The Knights expanded to college campuses in the early-20th century. In 1904, more than 10,000 Knights and their families attended ceremonies at The Catholic University of America in Washington, D.C., in which the Order presented the school with a grant for more than $55,000. The funds, used to establish a K of C chair of American history, began a long history of support for CUA. From 1909 to 1913, Knights raise $500,000 to establish a permanent endowment for CUA.
In addition, students at the University of Notre Dame in Indiana soon organized their own K of C council. Chartered in 1910, Notre Dame Council 1477 was the Order’s first college council, launching a subset of the Knights that today includes councils at 244 schools worldwide.
In 1895, the Vatican’s first acknowledgment of the Knights comes when Archbishop Francesco Satolli, apostolic delegate to the United States, writes a letter extolling the “merits of this splendid Catholic organization” and giving the Order his apostolic blessing.
By the beginning of the 20th century, the fledgling Order was growing dramatically. Councils had been chartered throughout the United States and Canada, and international expansion continued to Mexico and the Philippines in 1905, along with Cuba and Panama in 1909.
Knights of Columbus Council #1000 marks the international expansion into the Philippines in 1905.

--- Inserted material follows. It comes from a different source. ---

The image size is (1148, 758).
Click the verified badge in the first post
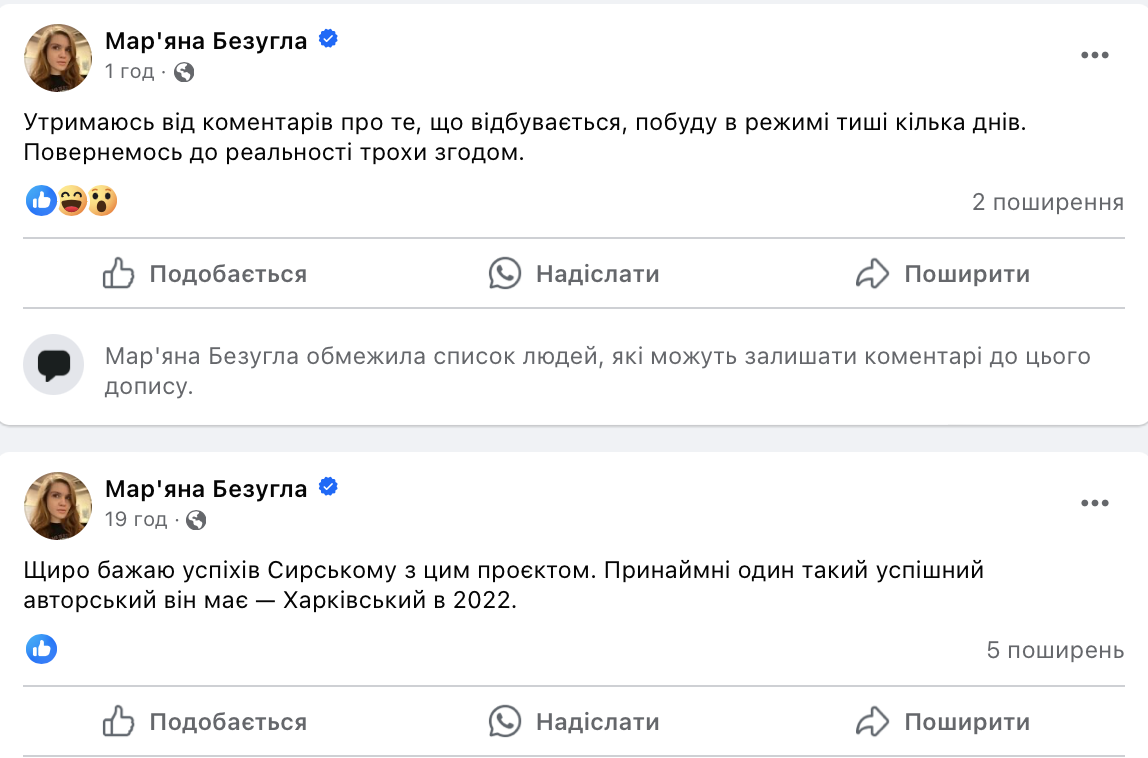click(328, 39)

As a symbol that allegiance to their country did not conflict with allegiance to their faith, the organization’s members took as their patron Christopher Columbus — recognized as a Catholic and celebrated as the discoverer of America. Thanks to Father McGivney’s persistence, the Knights of Columbus elected officers in February 1882 and officially assumed corporate status on March 29.
St. Mary’s Church in New Haven, CT. This was the place where the Knights of Columbus was founded. Late-19th century Connecticut was marked by the growing prevalence of fraternal benefit societies, hostility toward Catholic immigrants and dangerous working conditions in factories that left many families fatherless.
Recognizing a vital, practical need in his community, Father Michael J. McGivney, the 29-year-old assistant pastor of St. Mary’s Church in New Haven, Connecticut, gathered a group of men at his parish on Oct. 2, 1881. He proposed establishing a lay organization, the goal of which would be to prevent Catholic men from entering secret societies whose membership was antithetical to Church teaching, to unite men of Catholic faith and to provide for the families of deceased members.